Globally, data centers are seeing increases in their power consumption as well as higher energy costs.
If you combine these factors together, you can understand why CIOs and data center operators are looking to alternative energy resources to reduce energy use and costs. In addition, there is a movement in the information technology industry to make data centers greener.
Michigan’s geographical location and natural resources offer many positives for data centers such as a cool climate and lack of natural disasters. But does Michigan offer renewable energy resources that could be used to power data facilities? According to my research, the answer is yes.
One possible renewable energy resource is wind power. Although this energy source does not come without some controversy, it does produce clean power without creating pollutants and greenhouse gas emissions.
What is Wind Power?
Wind power is using the wind to generate mechanical power or electricity, says the U.S. Department of Energy. Wind turbines convert kinetic energy in the wind into mechanical power. The wind turbines use the force of moving air to generate electricity by rotating propeller-like blades around a rotor. The motion of the rotor turns the drive shaft and turns an electric generation. How Wind Turbines Make Electricity.
How Are Data Centers Using Wind Power?
Several large technology companies like Apple and Google are investing in renewable energy sources like wind to power their data centers. According to Apple’s website, they have reached their goal of using 100 percent renewable energy at all of their data centers.
Earlier this year, it was discovered that Apple filed for a patent for a unique energy storage system for wind energy. The Apple Insider reports that the patent describes the technology as converting friction from rotating turbine blades into heat. The heat is stored in a “low-heat-capacity” fluid so whenever the wind is at a lull, the stored heat can be transferred to a “working fluid” and create steam. The steam then is directed to a turbine that is connected to a generator.
Since 2010, Google has been making wind power investments including investing in about $200 million dollars in a Texas wind farm. The 161-megawatt facility has 70 wind turbines producing 2.3 megawatts of power, which is enough energy to power more than 60,000 average U.S. homes. Google has also worked with utility companies like the Grand River Dam Authority to supply wind-generated power to its Oklahoma data center.
Michigan Has Great Wind Potential
In order to have a successful wind farm, an area has to have an annual average wind speed around 14.5 mph or greater at an 80 meter height. The wind speed is measured at this height because typically utility-scale wind turbines are installed between 80 and 100 meters height.
The National Renewable Energy Laboratory (NREL) and AWS Truewind, LLC research found that some of the strongest on-shore winds are in Michigan’s thumb area measuring around 16 to 18 mph. This region has seen a number of wind farm projects develop over the years. DTE Energy has constructed two wind farms in Huron County and one in Sanilac County, both located in Michigan’s thumb region. View map of DTE Energy Wind Farms in Michigan’s Thumb
There are other regions in Michigan, especially around the Great Lakes, that offers offshore wind power possibilities.
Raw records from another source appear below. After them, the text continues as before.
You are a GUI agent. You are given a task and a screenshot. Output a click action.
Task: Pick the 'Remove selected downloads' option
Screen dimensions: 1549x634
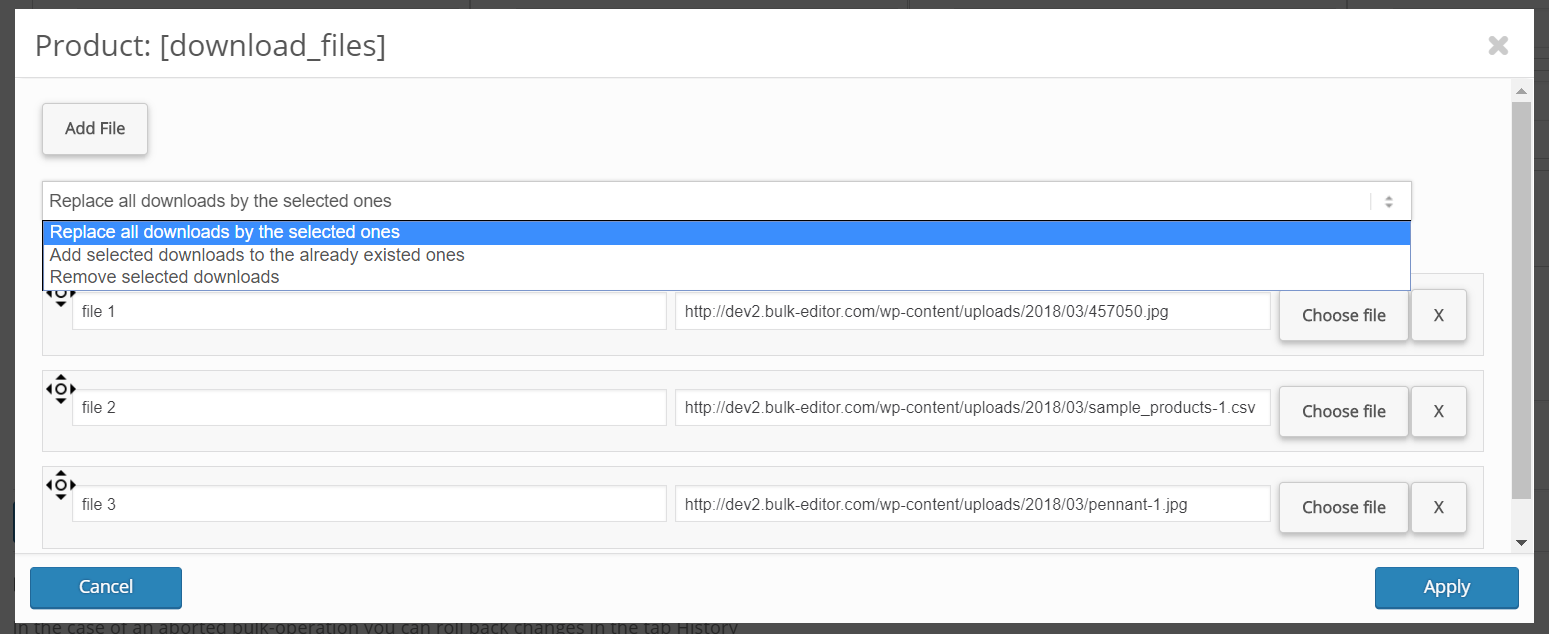pyautogui.click(x=165, y=277)
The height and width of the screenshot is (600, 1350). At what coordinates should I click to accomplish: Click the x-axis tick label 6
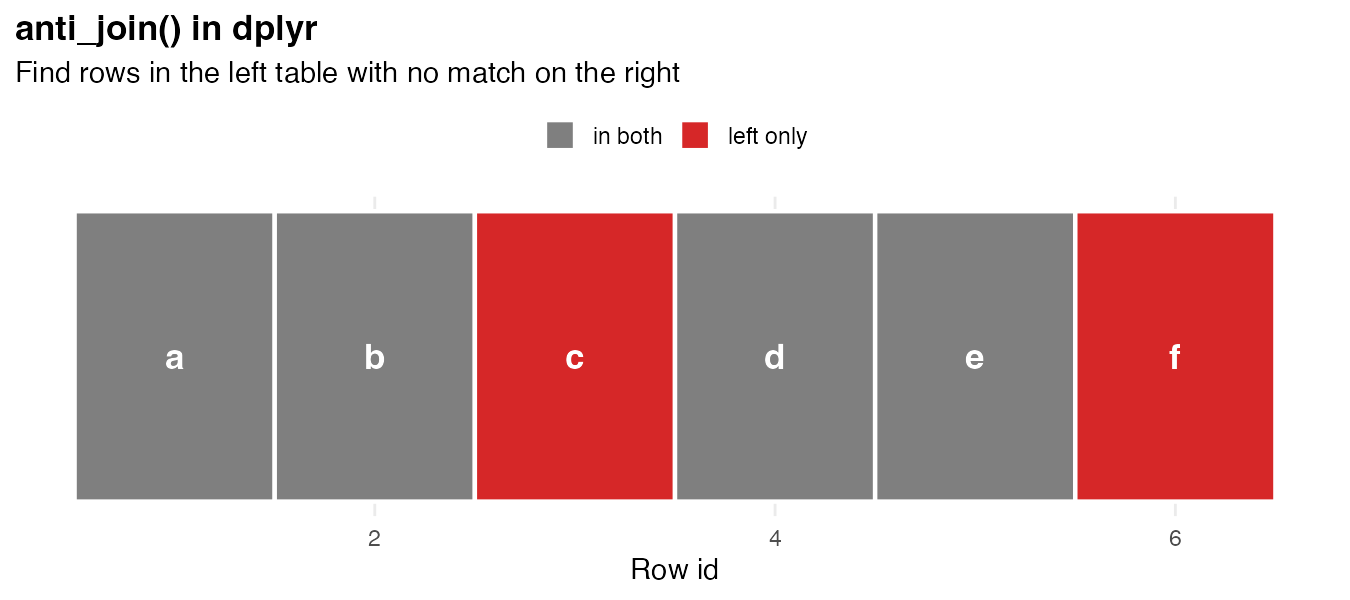click(x=1175, y=539)
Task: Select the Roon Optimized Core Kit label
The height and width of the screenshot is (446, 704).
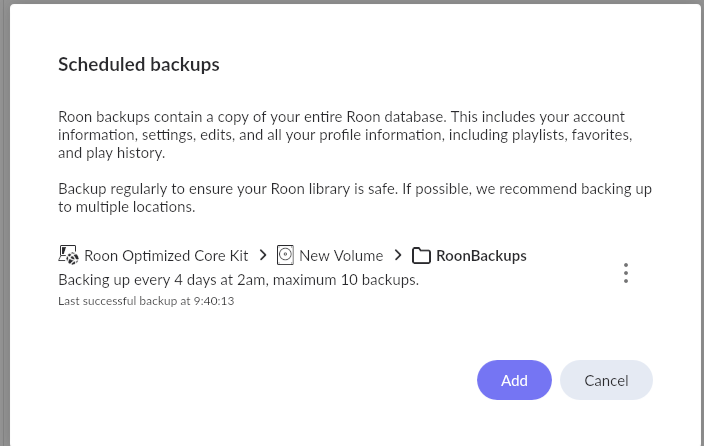Action: tap(166, 256)
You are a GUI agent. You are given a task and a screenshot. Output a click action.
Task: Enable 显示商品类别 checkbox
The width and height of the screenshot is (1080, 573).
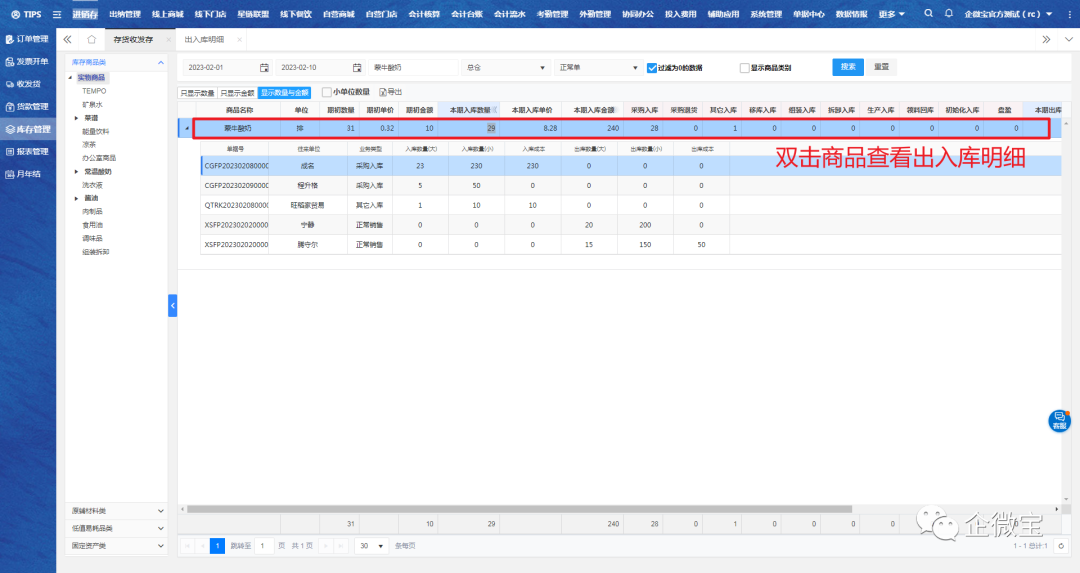pos(744,68)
Based on research, offshore wind speeds are around 15.7 mph up to 21.3 mph. However, wind farm development has been delayed in these regions because of political considerations.
Powering Michigan Data Centers
Although the wind industry has seen a slow in growth due to uncertainties of federal policies, there is still potential for Michigan data centers to use wind energy. This year the wind industry saw some encouragement when Congress extended a 2.2 cent per kWh production tax credit including an investment tax credit for offshore wind projects. Without this tax credit, Environment Michigan estimated that new wind-energy construction would drop by 75 percent.
I would encourage Michigan data centers to consider using wind-generated power from Michigan utility companies – a definite win-win situation for Michigan’s economy and environment. Michigan’s wind energy projects create construction and operation jobs within a region. Property owners receive additional rent income and Michigan counties/townships receive additional tax revenue from the wind farms and the property owners. In addition, wind energy minimally impacts the environment and does not add new air or water emissions.